Once you start assigning point spreads, it’s pretty easy to see why a team like Alabama is priced around +220 for the National Title.
When looking at college football futures, it’s important to consider which games will serve as a steppingstone to the College Football Playoff. Generally, Power 5 conference championships are a good starting point. With a good set of power ratings and win total projections, picking futures in March for next January becomes possible.

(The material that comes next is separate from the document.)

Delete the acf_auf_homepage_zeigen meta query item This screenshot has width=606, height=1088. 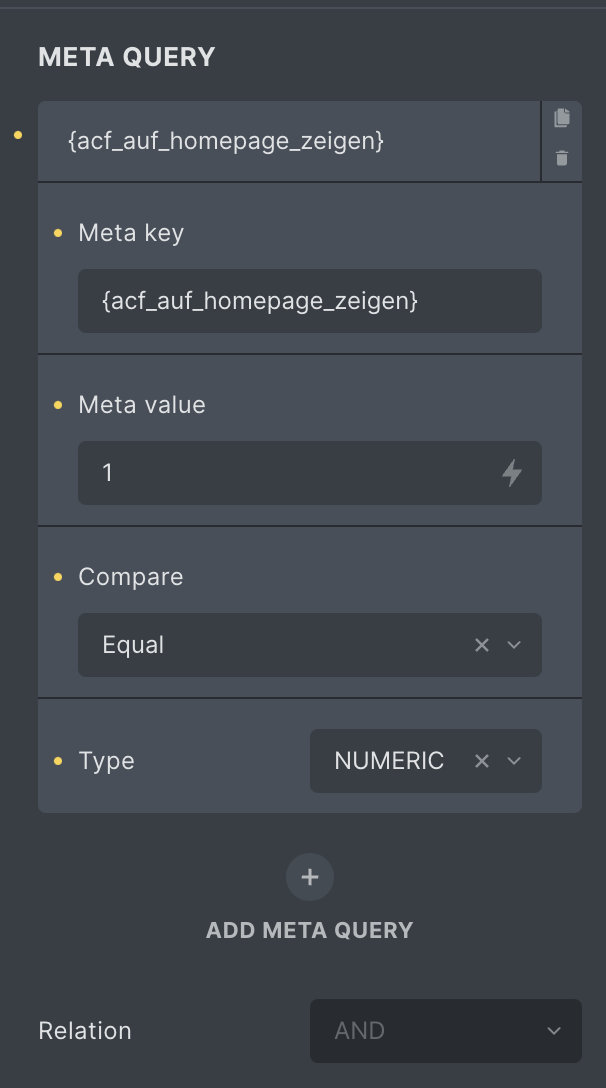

Below you will find three longshots that I have personally invested in. I also briefly touch on my potential hedge strategy, which is critical when investing in such longshots.
Michigan State 60/1
There is plenty to like about Michigan State heading into 2018. The Spartans rank first in overall Returning Production entering the season. That includes QB Brain Lewerke, RB LJ Scott, and almost every defender from the fourth ranked S&P+ Defense from a season ago. The only key contributor they will need to replace is second-team All-Big Ten center Brian Allen. There have been some changes with the assistant coaches, especially on the defensive side of the ball. However, those new coaches all have previous experience at Michigan State, even the new “Freshman Coordinator” position held by Don Treadwell.
Michigan State’s schedule even sets up favorably. Sparty should roll in nonconference play against Utah State, Arizona State, and Central Michigan. Conference road trips to Indiana and Maryland along with home tilts against Northwestern, Purdue, and Rutgers also look like wins. The Big Ten East is the toughest division in the nation, but Michigan State fortunately plays two of its three toughest opponents at home. Penn State serves as its toughest road trip. Even with a first loss at Penn State or at home to Michigan, a victory in East Lansing over Ohio State may win the East, which would should put a one-loss Sparty team in the College Football Playoff.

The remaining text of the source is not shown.